No es un ningún misterio que las cosas de muestro Jerez, o las de Cádiz o Chipiona van a un ritmo diferente. Vemos de lejos las miserias de los nuevos muros que se levantan para eliminar libertades. Nos resbalan los problemas de Alepo o de los inmigrantes que sucumben en el Mediterráneo. Nos traen sin cuidado los refugiados que pasan frío en media Europa o los miles de conflictos que adornan el árbol de las mentiras en que se ha convertido nuestra civilización. Lo de Cataluña, lo oímos como si no fuera con nosotros. Lo del País Vasco, como si fuera una metáfora teatral de gente rara.
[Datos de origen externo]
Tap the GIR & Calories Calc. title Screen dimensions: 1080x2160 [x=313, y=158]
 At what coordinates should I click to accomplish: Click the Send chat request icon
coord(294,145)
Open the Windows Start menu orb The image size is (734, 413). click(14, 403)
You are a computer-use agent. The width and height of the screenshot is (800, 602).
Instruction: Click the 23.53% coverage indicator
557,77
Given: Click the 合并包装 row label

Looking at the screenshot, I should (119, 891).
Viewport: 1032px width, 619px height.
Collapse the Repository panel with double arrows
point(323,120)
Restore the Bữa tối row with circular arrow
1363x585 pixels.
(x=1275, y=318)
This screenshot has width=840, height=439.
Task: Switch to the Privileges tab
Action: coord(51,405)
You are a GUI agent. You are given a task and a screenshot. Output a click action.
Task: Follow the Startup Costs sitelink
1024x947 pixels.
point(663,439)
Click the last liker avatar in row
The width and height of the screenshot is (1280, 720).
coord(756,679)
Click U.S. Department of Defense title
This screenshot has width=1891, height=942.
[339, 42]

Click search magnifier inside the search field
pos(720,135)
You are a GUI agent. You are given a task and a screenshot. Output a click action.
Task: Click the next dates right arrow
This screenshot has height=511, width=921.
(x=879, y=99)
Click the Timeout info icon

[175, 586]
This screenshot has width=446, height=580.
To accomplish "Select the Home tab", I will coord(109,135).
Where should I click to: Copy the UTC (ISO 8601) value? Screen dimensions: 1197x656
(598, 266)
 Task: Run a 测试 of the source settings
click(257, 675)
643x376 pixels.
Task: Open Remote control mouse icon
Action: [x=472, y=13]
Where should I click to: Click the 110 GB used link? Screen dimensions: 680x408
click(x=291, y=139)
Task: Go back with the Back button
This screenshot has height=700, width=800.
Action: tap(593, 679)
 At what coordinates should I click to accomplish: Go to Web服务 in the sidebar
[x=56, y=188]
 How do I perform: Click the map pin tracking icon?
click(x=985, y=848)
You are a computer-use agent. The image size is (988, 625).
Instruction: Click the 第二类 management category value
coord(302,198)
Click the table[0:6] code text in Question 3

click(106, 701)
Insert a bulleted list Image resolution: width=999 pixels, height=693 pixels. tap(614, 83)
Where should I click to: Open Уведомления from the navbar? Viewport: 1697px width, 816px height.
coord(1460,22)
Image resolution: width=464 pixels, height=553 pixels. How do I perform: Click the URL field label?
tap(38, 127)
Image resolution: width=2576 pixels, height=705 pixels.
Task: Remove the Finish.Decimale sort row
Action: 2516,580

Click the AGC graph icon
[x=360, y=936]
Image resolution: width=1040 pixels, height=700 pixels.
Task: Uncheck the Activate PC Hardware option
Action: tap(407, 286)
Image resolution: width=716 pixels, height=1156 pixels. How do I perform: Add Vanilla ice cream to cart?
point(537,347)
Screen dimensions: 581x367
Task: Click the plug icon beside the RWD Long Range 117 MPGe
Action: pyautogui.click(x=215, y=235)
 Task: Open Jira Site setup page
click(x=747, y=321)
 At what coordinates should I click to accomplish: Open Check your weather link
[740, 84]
Y la sarta de incongruencias de la Moncloa, como si nosotros no tuviéramos nada que ver.

En otros tiempos, el orgullo jerezano conducía a conflictos de fácil, y sobre todo, reducida localización geográfica: la distancia que se recorre entre la bahía de Cádiz y la plaza del Arenal. Hoy, esas disputas ya no son posibles. La globalización es provincial. Hay buenas carreteras. Un aeropuerto a medio ritmo. Miles de costas llenas de barcos y demasiadas ganas de tener una identidad. Desde Sanlúcar hasta La Línea y desde Algeciras hasta Olvera la provincia tiene un recorrido propio de las grandes odiseas de la humanidad. Es la única forma de luchar por lo autóctono, por lo folclórico, el carnaval, el flamenco, los langostinos y el vino fino. Una nueva forma de reivindicarse como una filosofía propia de vivir la vida que no parece existir en ninguna otra parte del globo terráqueo. Acompaña el tiempo, la gastronomía y la picaresca. Lo demás se da por sobreañadido. Por eso, igual que cuando, a diario, los problemas cercanos los espantamos con una sonrisa y, los de otras tierras, los seguimos sin ánimo de que nos afecten, somos capaces de crear una auténtica república independiente del buen vivir. Por otros lares, que sigan construyendo muros y sigan sin saber que son mortales. En el pecado llevan la penitencia.